Liming Lin (Fujian University of Technology, Fuzhou, China)
Zhaoyang Guo (Xiamen University, Xiamen, China)
Chenxi Zhou (Department of Marketing, Xiamen University, Xiamen, China)

Journal of Service Theory and Practice

ISSN: 2055-6225

Article publication date: 28 February 2023

Issue publication date: 14 April 2023

300

Abstract

Purpose

Despite service downgrades' undisputed practical relevance, service downgrades (e.g. customers shifting the price tier downward) have received surprisingly little attention from scholars. Previous studies have focussed on either the public policy issue of tiered pricing or optimal pricing by the service provider. Only a few studies have examined why customers shift across different price tiers and how such activities indicate their future behaviour.

Design/methodology/approach

Based on customer data collected from a major telecommunications company, the authors use a logistic regression model to investigate how two service modification levers (i.e. transaction- and relationship-level factors) influence the likelihood of service downgrade. The authors apply a survival model to study how service downgrades affect customer churn.

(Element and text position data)

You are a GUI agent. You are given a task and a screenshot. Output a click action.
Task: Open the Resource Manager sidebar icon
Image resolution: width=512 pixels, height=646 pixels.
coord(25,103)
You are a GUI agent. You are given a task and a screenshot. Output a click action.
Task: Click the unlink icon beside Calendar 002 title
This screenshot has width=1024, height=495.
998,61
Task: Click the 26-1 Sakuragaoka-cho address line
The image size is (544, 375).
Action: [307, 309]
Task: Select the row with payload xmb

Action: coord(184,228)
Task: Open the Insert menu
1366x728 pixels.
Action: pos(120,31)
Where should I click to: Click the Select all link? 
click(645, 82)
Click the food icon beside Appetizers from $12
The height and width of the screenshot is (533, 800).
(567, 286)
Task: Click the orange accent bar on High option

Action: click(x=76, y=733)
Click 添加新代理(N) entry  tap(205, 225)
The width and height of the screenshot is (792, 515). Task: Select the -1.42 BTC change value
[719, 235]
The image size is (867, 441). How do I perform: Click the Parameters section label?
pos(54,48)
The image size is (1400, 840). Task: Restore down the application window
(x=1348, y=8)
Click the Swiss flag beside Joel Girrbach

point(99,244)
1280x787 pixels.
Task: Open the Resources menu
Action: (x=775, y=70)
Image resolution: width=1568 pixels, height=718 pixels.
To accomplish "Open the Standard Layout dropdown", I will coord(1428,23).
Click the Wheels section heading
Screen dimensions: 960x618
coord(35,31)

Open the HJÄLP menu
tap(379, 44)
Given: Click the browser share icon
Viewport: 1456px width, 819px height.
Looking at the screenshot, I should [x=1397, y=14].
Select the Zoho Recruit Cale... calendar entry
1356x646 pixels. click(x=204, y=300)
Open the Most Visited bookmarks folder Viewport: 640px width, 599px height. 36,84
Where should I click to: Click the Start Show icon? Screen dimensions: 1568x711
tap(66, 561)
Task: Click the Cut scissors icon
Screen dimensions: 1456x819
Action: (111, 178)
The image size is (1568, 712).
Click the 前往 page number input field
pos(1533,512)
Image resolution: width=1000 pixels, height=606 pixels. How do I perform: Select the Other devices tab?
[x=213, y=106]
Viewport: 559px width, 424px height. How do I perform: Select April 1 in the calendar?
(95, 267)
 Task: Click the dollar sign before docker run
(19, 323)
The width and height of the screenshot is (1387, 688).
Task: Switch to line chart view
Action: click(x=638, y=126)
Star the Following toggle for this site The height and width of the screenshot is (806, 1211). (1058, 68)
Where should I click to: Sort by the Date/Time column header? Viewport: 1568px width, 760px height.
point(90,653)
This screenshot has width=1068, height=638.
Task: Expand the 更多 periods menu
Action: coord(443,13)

INSTRUCTIONS:
[a] Decide whether each of the following statements agrees with the abstract on service downgrades, answering yes or no and quoting the deciding words: (i) The authors use a logistic regression model to study the likelihood of service downgrade. (ii) The customer data came from a major airline. (iii) The issue publication date is 28 February 2023.
[b] In the abstract on service downgrades, what kind of model do the authors apply to study how service downgrades affect customer churn?

ANSWERS BY TASK:
[a]
(i) Yes: "the authors use a logistic regression model to investigate how two service modification levers (i.e. transaction- and relationship-level factors) influence the likelihood of service downgrade"
(ii) No: "Based on customer data collected from a major telecommunications company"
(iii) No: "Issue publication date: 14 April 2023"

[b] A survival model.